“Mutual fund investors should sit quietly and do nothing to their investments. They should in fact top-up their SIPs. Investors should understand that one can purchase large number of units when NAVs come down. So, you can buy more units while spending the same money,” says Sunil Subramaniam, MD, Sundaram Mutual Fund.
In fact, that is the whole point of Systematic Investment Plan or SIP. When you are investing regularly in mutual funds for a long period, irrespective of the market conditions, you end up buying more units during a market downturn and less number of units during a bull market. This helps you to amass more units and maximise returns in the long run.
“It is very important to remember the basis of investing via SIPs. The idea of SIP is based on rupee-cost averaging and now is the time to average down your costs. “You make money when the price you pay for an asset is low,” says Tarun Vohra, Founding CEO, Integra Profit.

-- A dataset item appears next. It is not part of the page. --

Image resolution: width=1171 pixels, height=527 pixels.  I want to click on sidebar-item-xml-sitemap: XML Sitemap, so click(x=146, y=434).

Subramaniam says that investors should use such huge falls in the market as an opportunity to invest more money to their existing funds. He also has an advice for investors who are concerned about the negative returns offered by their SIPs: “investors who will invest more now will enjoy higher returns when markets bounce back as they would have accumulated more units at lower costs.”
He is confident that the stock market would bounce back in three to six months. He also point out that apart from the financial services sector, earnings for all other sectors have come strong which is in line with the strong GDP. “When you are investing in a mutual funds, you are not only buying stocks, you are actually buying Indian economic growth story,” says Subramaniam.
“Do not bother if your scheme is underperforming their benchmarks for three to four quarters. There may be external factors affecting the scheme’s performance. These factors might not have anything to do with the stocks in which your mutual fund invests,” says Vohra.